CONSIGNE 1 - Dites si chacune des affirmations (a), (b) et (c) est conforme au texte sur la liberté de manifester, en répondant par oui ou non et en citant les mots du texte qui tranchent. (a) La proposition de loi a été enregistrée à l'Assemblée nationale le 23 janvier 2019. (b) D'après l'exposé des motifs, ces armes ont été conçues dès l'origine comme létales. (c) L'exposé des motifs affirme que l'usage de ces armes apaise les tensions entre manifestants et forces de sécurité.

TEXTE DU DOCUMENT -
________________________________________

La liberté de manifestation est désormais verrouillée à un tel point que de « droit-liberté » elle devient un « droit-créance » qui ne peut être exercé que dans certaines conditions et sur autorisation préalable individuellement (autant que collectivement).
Une proposition de loi visant à interdire l’utilisation des lanceurs de balles de défense ainsi que des grenades lacrymogènes instantanées de type F4 par les forces de sécurité intérieure avait été enregistrée à l’Assemblée nationale, le 23 janvier 2019. En son exposé des motifs, elle invitait à s’interroger sur « la banalisation de l’usage d’armes intermédiaires - tels que les lanceurs de balles de défense - et d’engins répressifs, à l’instar des grenades lacrymogènes instantanées (GLI), (qui) inquiète et dissuade nombre de personnes d’exercer leur droit fondamental de manifester. Originellement conçues comme non létales, ces armes peuvent facilement causer des blessures irréversibles voire, dans certains cas, provoquer le décès des personnes visées. Il n’est pas acceptable qu’un pays démocratique comme le nôtre permette une telle disproportion entre l’objectif de maintien de l’ordre et la dangerosité de ces armes provoquant des séquelles physiques et morales. » Y est alors signalé un des risques essentiels : « l’usage de ces armes aggrave les tensions déjà palpables entre manifestants et forces de sécurité. »

________________________________________

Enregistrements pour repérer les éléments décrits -
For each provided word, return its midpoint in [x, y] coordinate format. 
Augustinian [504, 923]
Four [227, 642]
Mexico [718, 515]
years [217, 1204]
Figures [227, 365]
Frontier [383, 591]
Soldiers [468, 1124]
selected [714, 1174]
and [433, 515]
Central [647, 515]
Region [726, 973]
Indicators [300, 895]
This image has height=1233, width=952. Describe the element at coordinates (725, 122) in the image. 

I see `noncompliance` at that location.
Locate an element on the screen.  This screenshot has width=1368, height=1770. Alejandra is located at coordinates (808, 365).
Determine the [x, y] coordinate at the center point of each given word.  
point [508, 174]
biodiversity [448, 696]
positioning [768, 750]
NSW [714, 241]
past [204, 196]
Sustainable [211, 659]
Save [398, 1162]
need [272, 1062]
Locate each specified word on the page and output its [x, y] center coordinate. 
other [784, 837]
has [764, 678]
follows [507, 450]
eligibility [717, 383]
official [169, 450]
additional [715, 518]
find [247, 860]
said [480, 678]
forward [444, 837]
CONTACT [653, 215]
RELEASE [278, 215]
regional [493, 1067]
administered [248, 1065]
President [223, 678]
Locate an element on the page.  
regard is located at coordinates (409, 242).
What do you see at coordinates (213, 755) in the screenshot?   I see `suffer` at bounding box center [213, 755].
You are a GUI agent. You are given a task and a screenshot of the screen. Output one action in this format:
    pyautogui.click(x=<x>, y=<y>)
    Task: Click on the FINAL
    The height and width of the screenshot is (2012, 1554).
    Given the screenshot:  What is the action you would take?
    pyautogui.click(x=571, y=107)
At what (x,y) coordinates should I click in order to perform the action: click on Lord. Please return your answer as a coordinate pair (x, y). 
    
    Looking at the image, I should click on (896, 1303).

________________________________________

CONSIGNE 2 - Extrayez des enregistrements chaque ligne qui contient la chaîne « width ».

RÉPONSE COMPLÈTE 1 -
(a) Oui : « avait été enregistrée à l’Assemblée nationale, le 23 janvier 2019 ».
(b) Non : « Originellement conçues comme non létales ».
(c) Non : « l’usage de ces armes aggrave les tensions déjà palpables entre manifestants et forces de sécurité ».

RÉPONSE COMPLÈTE 2 -
This image has height=1233, width=952. Describe the element at coordinates (725, 122) in the image. 
Locate an element on the screen.  This screenshot has width=1368, height=1770. Alejandra is located at coordinates (808, 365).
    The height and width of the screenshot is (2012, 1554).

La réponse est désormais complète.